In-Situ Battery XRD Test Cell (for Japan Rigaku XRD mini)

Description

Principle of Operation

The in-situ battery XRD test cell enables operando X-ray diffraction of electrode materials while the battery is undergoing charge/discharge. It incorporates an X-ray transparent window (e.g. beryllium or Kapton) permitting the incident beam to probe the electrode stack in real time. As lithium ions intercalate and de-intercalate, shifts in lattice parameters, phase transitions, and structural strain effects can be tracked continuously. This allows direct correlation of electrochemical state with crystal structure evolution. In in-situ XRD, metastable or transient phases can be captured that would relax during ex-situ sampling.

→ **Provided material**
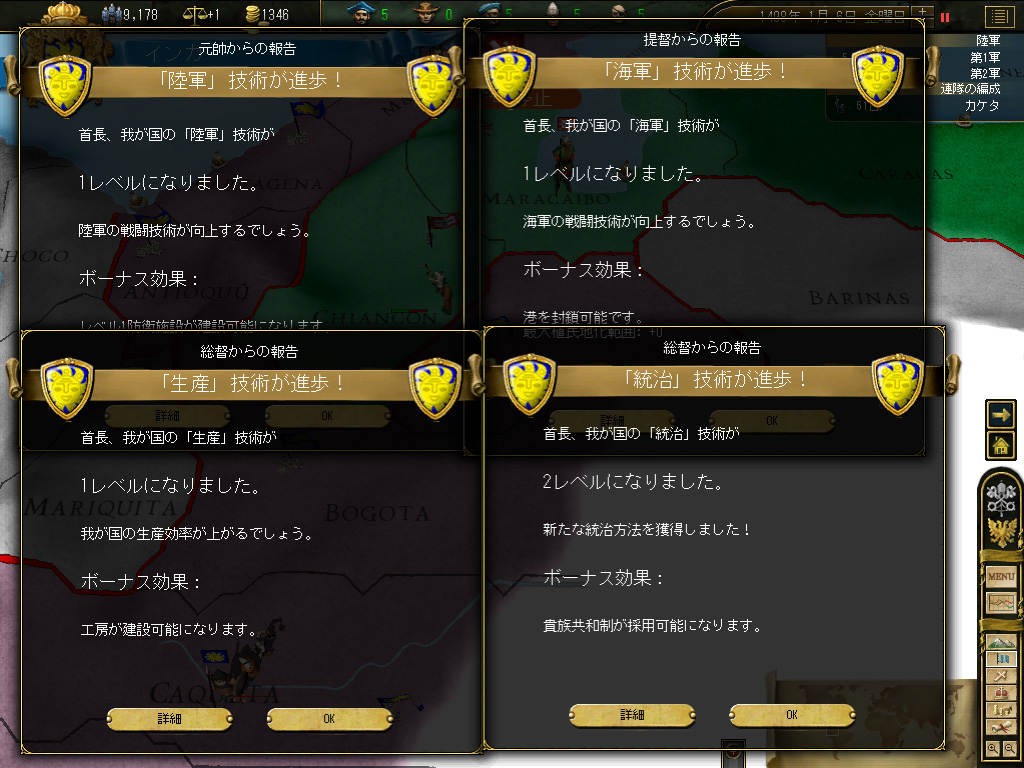Open the MENU button
The height and width of the screenshot is (768, 1024).
pos(1000,576)
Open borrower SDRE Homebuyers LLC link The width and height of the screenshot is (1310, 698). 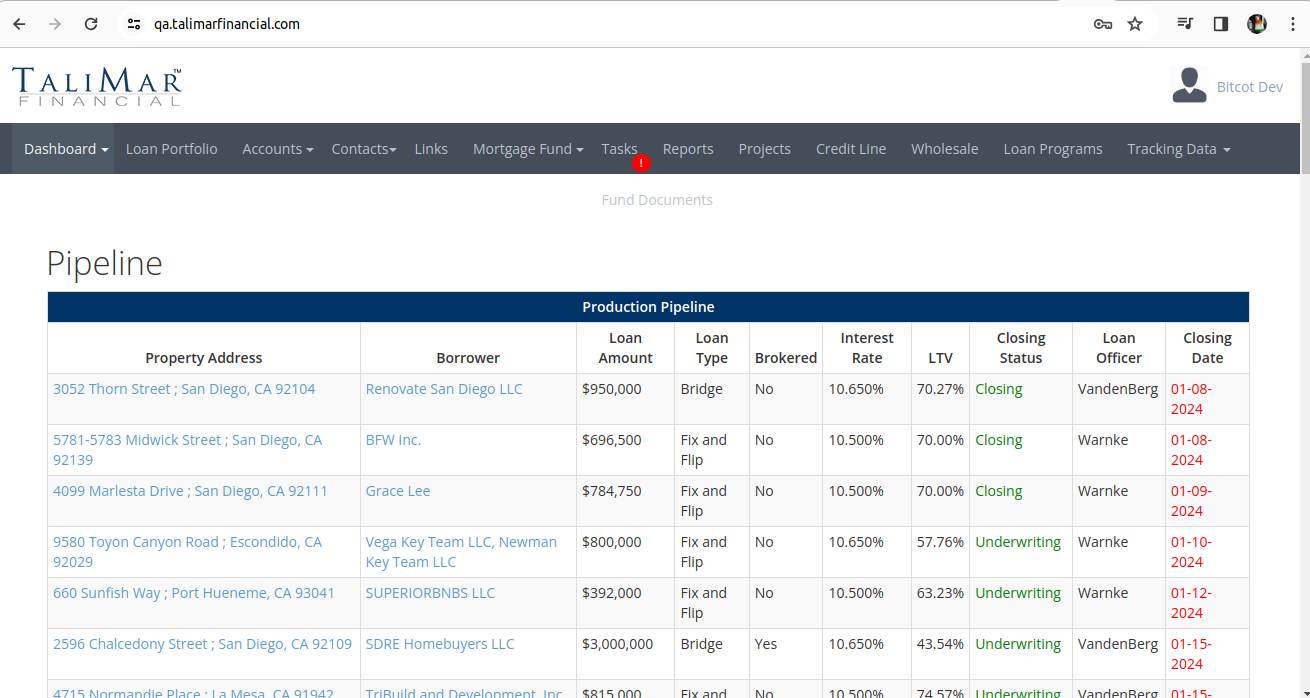tap(440, 644)
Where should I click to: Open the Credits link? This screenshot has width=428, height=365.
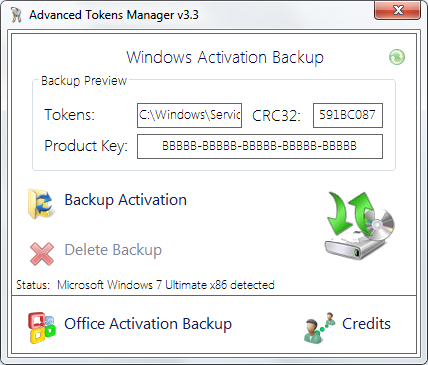(366, 324)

→ **Tasks and exercises**
1. According to the XRD test cell description, what materials are given as examples for the X-ray transparent window?
2. Set down the passage of the XRD test cell description from "In-Situ Battery XRD Test Cell (for" to "during ex-situ sampling.", keeping every word unchanged.
3. Extend the description of the in-situ battery XRD test cell, picking up after its final sentence.
The data has no role in this work.

→ **Exercise answers**
1. Beryllium or Kapton.

2.
In-Situ Battery XRD Test Cell (for Japan Rigaku XRD mini)

Description

Principle of Operation

The in-situ battery XRD test cell enables operando X-ray diffraction of electrode materials while the battery is undergoing charge/discharge. It incorporates an X-ray transparent window (e.g. beryllium or Kapton) permitting the incident beam to probe the electrode stack in real time. As lithium ions intercalate and de-intercalate, shifts in lattice parameters, phase transitions, and structural strain effects can be tracked continuously. This allows direct correlation of electrochemical state with crystal structure evolution. In in-situ XRD, metastable or transient phases can be captured that would relax during ex-situ sampling.

3.
Key Features & Specifications

• Material construction: stainless steel body with PEEK or insulating base to maintain chemical compatibility with typical lithium battery electrolytes
• X-ray window: Be foil (e.g. 0.2 mm thickness, aperture ~24 mm) or optional Kapton window as alternate low-Z material
• Working electrode size: accommodates electrodes up to φ16 mm
• Maximum cell stack thickness: cathode + separator + anode up to ~5–6 mm
• Sealing: robust PTFE/O-ring assembly for full sealing against moisture and air
• Electrical contacts: feedthroughs for connecting to potentiostat/galvanostat
• Removable design: easy disassembly, cleaning, and re-assembly
• 2θ angular range: from e.g. 5° to 160° (depending on XRD instrument geometry)
  
  

Compatibility & Integration

This test cell is specially adapted for use with Japan Rigaku XRD mini systems, fitting the sample stage geometry and mount interface. It can be connected to external potentiostats or battery cyclers for synchronized charge/discharge during diffraction. The cell can also be adapted for combined techniques, e.g. coupling with Raman, FTIR, or synchrotron beamlines with minor modifications. The design supports glovebox assembly to protect moisture-sensitive electrodes.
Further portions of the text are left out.